Jay Cutler wasn’t happy, and he made sure everybody around him knew about it.
Cutler threw four interceptions and was sacked seven times in the Chicago Bears’ 23-10 loss to the Green Bay Packers at Lambeau Field on Thursday night. As frustration mounted, Cutler vented with emphatic gestures throughout the game, saying afterward it was simply a sign of his desire to win.
"When we’re not doing the little things or not doing things the right way consistently, I’m going to say something," Cutler said. "If they want a quarterback that doesn’t care, they can get somebody else."
Cutler was particularly upset with his offensive line, a position group that did not see a significant addition during the Bears’ offseason makeover of their offense.
"I’m not going to just walk to the sideline and act like everything’s OK," said Cutler, who was 11 for 27 for 126 yards. "It’s just not going to happen."
The loss was a significant step backward for the Bears, who were filled with confidence after steamrolling Indianapolis in their opener.
"Maybe we’re not as good as we thought we were," linebacker Brian Urlacher said. "We’ve got a long ways to go, that’s obvious. We didn’t play like we did last week. Maybe Green Bay’s just that good, I don’t know. We just didn’t play well and they played good enough to do what they did to us."
The Bears also lost running back Matt Forte to an ankle injury. Bears coach Lovie Smith said it wasn’t clear how severe the injury was.
In all, Smith expected better out of his team.
"Of course it was a disappointing effort," Smith said. "I thought we would play better. We’re better than we showed tonight."
New Bears wide receiver Brandon Marshall was held to two catches for 24 yards.
Earlier in the week, a confident Cutler wished the Packers’ defensive backs "good luck" in trying to match up physically in man coverage with a new-look wide receiver corps led by Marshall. Stalked by Williams for much of the night, Marshall didn’t see much of the ball. And he couldn’t convert his one big opportunity, dropping a potential touchdown.
Asked if the Packers said anything to him about his "good luck" comment, Cutler noted that they didn’t play man coverage.
"Why would they say anything?" Cutler said.
And on a night when defenses dominated the NFL’s most storied rivalry, the Packers got creative with a gutsy call — and it worked.
Punter Tim Masthay and backup tight end Tom Crabtree combined for a touchdown on a fake field goal in the second quarter.
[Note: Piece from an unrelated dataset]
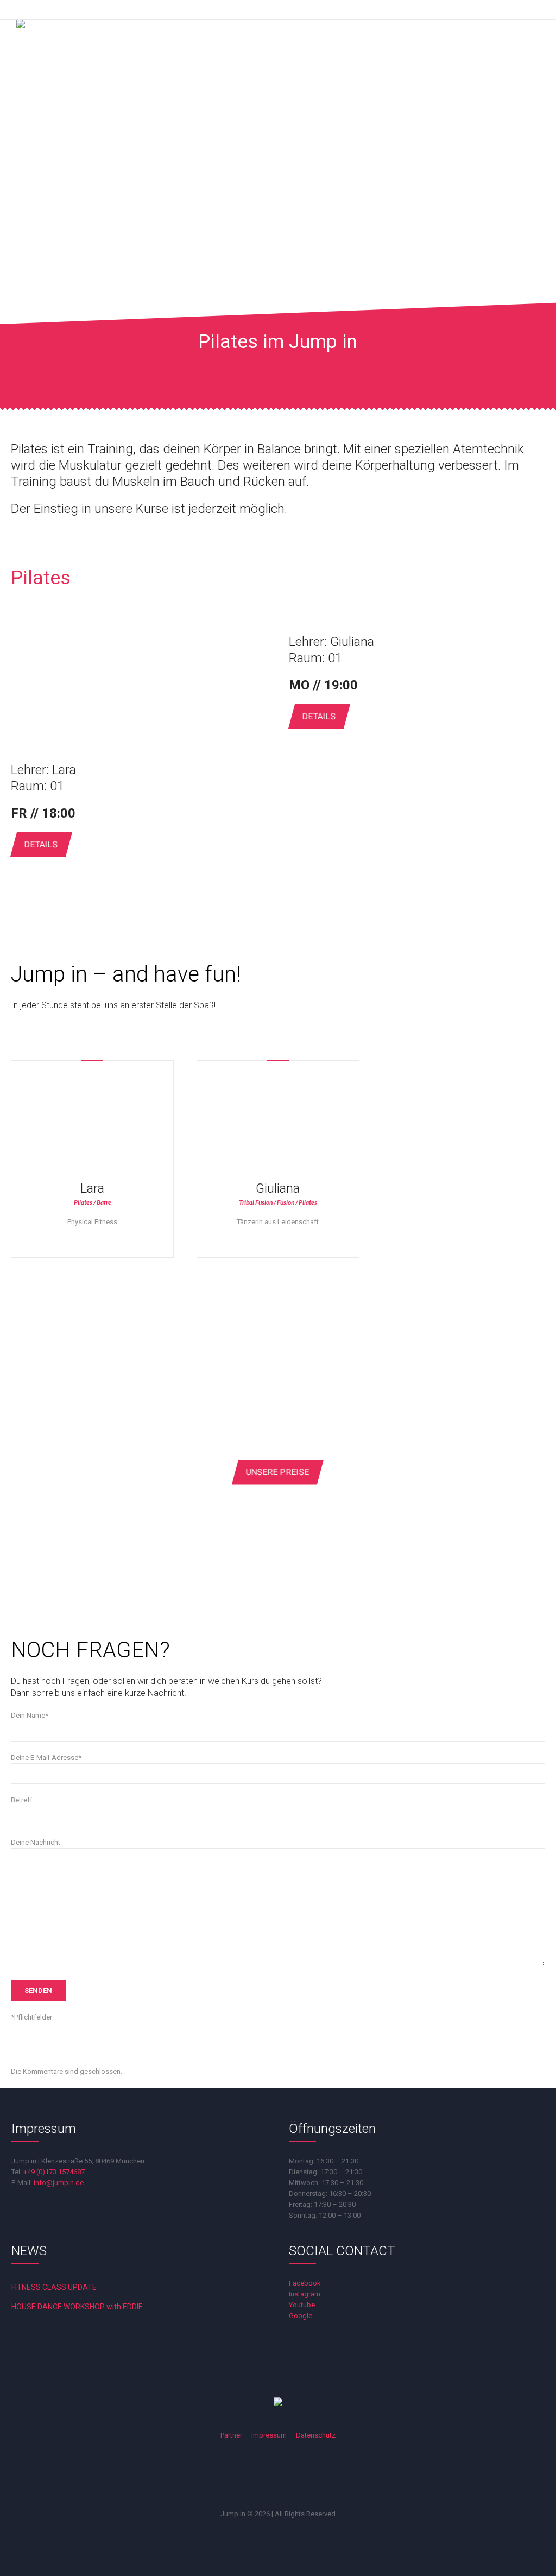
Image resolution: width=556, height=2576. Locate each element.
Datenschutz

"It was just a good call on their part," Charles Tillman said. "We were trying to block it and I think that would have been a good game-changer for us if we would have blocked it. And, obviously they got the better end of it by running that fake on us. Great call on their part, great scheme. It was a good call for that particular style of block that we had set up."
Smith said the play caught his team flat-footed.
"Good call by them," Smith said. "They executed the play to perfection. What else can I say?"
The Packers left the door open for a potential comeback when Aaron Rodgers threw an interception to Tim Jennings and the Bears finally cashed in.
Facing fourth-and-7 at the Green Bay 21, Cutler threw a touchdown to Kellen Davis, cutting the lead to 23-10 with 6:49 remaining.
But the Bears couldn’t mount a comeback as Matthews and the Packers kept turning up the heat.
Rodgers finished the game 22 of 32 for 219 yards with a touchdown and an interception.
He got roughed up, too, getting sacked five times. Green Bay got a scare when the NFL MVP appeared to hurt his right arm early in the game, but he stayed in.
"It’s a combination of everything tonight," Smith said. "We didn’t have good enough protection. Probably made a couple of bad decisions. Receivers didn’t get open and we didn’t get the running game going."